▶ [Assignment] Using the entries below, output each line exactly from the first through the one that contains "Datenschutz- und Cookieinformationen".

####################

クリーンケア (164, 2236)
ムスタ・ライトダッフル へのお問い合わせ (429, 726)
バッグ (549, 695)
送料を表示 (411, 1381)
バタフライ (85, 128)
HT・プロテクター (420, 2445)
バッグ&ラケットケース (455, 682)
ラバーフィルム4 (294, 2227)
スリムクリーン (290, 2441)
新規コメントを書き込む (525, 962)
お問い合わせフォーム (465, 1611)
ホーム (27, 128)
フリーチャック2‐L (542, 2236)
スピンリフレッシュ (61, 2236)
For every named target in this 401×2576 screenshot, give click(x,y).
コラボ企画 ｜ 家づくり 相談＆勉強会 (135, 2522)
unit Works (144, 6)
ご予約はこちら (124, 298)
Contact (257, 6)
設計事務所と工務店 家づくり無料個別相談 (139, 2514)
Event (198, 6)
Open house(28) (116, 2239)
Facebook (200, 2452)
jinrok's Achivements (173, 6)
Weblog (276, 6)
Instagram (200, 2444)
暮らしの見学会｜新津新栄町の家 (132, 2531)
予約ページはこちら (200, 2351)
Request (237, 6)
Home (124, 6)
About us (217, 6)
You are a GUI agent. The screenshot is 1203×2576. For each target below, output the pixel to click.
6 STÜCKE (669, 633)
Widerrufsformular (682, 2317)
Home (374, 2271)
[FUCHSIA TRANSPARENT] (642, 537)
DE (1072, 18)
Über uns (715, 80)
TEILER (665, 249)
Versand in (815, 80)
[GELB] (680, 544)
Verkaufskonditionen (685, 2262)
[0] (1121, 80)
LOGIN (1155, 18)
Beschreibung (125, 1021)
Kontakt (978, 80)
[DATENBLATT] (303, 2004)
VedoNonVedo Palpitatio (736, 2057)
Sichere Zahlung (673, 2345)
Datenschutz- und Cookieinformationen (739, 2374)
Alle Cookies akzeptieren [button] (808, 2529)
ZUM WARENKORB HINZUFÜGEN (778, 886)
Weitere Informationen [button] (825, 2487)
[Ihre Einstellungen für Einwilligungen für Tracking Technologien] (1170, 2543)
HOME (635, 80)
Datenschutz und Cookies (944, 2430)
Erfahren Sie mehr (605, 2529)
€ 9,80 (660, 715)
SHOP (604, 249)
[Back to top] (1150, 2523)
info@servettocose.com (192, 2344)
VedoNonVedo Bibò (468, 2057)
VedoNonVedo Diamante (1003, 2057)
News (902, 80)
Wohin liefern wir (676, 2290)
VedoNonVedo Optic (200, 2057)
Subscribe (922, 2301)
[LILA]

####################

▶ [Response for this exercise]
クリーンケア (164, 2236)
ムスタ・ライトダッフル へのお問い合わせ (429, 726)
バッグ (549, 695)
送料を表示 (411, 1381)
バタフライ (85, 128)
HT・プロテクター (420, 2445)
バッグ&ラケットケース (455, 682)
ラバーフィルム4 (294, 2227)
スリムクリーン (290, 2441)
新規コメントを書き込む (525, 962)
お問い合わせフォーム (465, 1611)
ホーム (27, 128)
フリーチャック2‐L (542, 2236)
スピンリフレッシュ (61, 2236)
For every named target in this 401×2576 screenshot, give click(x,y).
コラボ企画 ｜ 家づくり 相談＆勉強会 (135, 2522)
unit Works (144, 6)
ご予約はこちら (124, 298)
Contact (257, 6)
設計事務所と工務店 家づくり無料個別相談 (139, 2514)
Event (198, 6)
Open house(28) (116, 2239)
Facebook (200, 2452)
jinrok's Achivements (173, 6)
Weblog (276, 6)
Instagram (200, 2444)
暮らしの見学会｜新津新栄町の家 (132, 2531)
予約ページはこちら (200, 2351)
Request (237, 6)
Home (124, 6)
About us (217, 6)
You are a GUI agent. The screenshot is 1203×2576. For each target below, output the pixel to click.
6 STÜCKE (669, 633)
Widerrufsformular (682, 2317)
Home (374, 2271)
[FUCHSIA TRANSPARENT] (642, 537)
DE (1072, 18)
Über uns (715, 80)
TEILER (665, 249)
Versand in (815, 80)
[GELB] (680, 544)
Verkaufskonditionen (685, 2262)
[0] (1121, 80)
LOGIN (1155, 18)
Beschreibung (125, 1021)
Kontakt (978, 80)
[DATENBLATT] (303, 2004)
VedoNonVedo Palpitatio (736, 2057)
Sichere Zahlung (673, 2345)
Datenschutz- und Cookieinformationen (739, 2374)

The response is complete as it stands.